Bagaimana Tangerang Bisa Melepas Diri Dari Pengaruh Kekuasaan Banten dan Menjadi Kabupaten?

Bagaimana Tangerang Bisa Melepas Diri Dari Pengaruh Kekuasaan Banten dan Menjadi Kabupaten?

Detaktangsel.com, OPINI -- Tulisan saya kali ini adalah merupakan mata rantai dari tulisan saya sebelumnya. Bagaimana Tangerang bisa lepas dari pengaruh kekuasaan Banten lalu menjadi sebuah Kabupaten di bawah wilayah administrsi VOC (Batavia)? Tentu tak jarang yang mengetahui akan hal ini.  Karena di samping sangat sedikit para sejarawan mengisahkan hal tersebut, sumber2 tutur masyarakat pun seperti enggan untuk membuka kisah yang sesungguhnya, disebakan hubungan kekerabatan yang sudah terbangun sejak jaman leluhur mereka yang memiliki satu ras tanah Pasundan.

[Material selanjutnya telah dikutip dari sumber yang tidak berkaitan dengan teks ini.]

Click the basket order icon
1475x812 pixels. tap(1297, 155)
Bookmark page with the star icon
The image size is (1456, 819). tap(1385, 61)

Tapi sejarah harus dituliskan untuk anak cucu ke depannya agar tak kehilangan obor. Dan kali ini saya akan mencoba menggali kembali kisah tersebut dengan sederhana dan tentu pula dengan komperatif data yang akurat.

Tarik napas pelan-pelan...
Akar pangkal dari semua peristiwa tersebut berangkat dari runtuhnya imperium Surosowan yang mengharuskan Sultan Ageng Tirtayasa takluk kepada Sultan Haji sang anak yang mendapat dukungan penuh dari kompeni. Akibatnya sebagai bentuk konsekwensi Sultan Haji selaku pemilik wilayah baru Banten harus menandatangani perjanjian pada tanggal 17 April 1684. Perjanjian ini pada hakekatnya merupakan pembaruan perjanjian sebelumnya pada tanggal 10 Juli 1659. Dimana salah satu pasal dari isi perjanjian tersebut adalah;

"Dan harus diketahui dengan pasti sejauh mana batas2 daerah kekuasaan yang sejak masa lalu telah dimaklumi maka tetap akan ditentukan yaitu daerah yang dibatasi oleh Sungai Untung Jawa atau Tangerang dari pantai laut Jawa hingga pegunungan2 sejauh aliran sungai tersebut dengan kelokan2nya dan kemudian menurut garis lurus dari daerah Selatan hingga Utara sampai di laut Selatan. Bahwa semua tanah di sepanjang Untung Jawa atau Tangerang akan jadi milik atau ditempati kompeni".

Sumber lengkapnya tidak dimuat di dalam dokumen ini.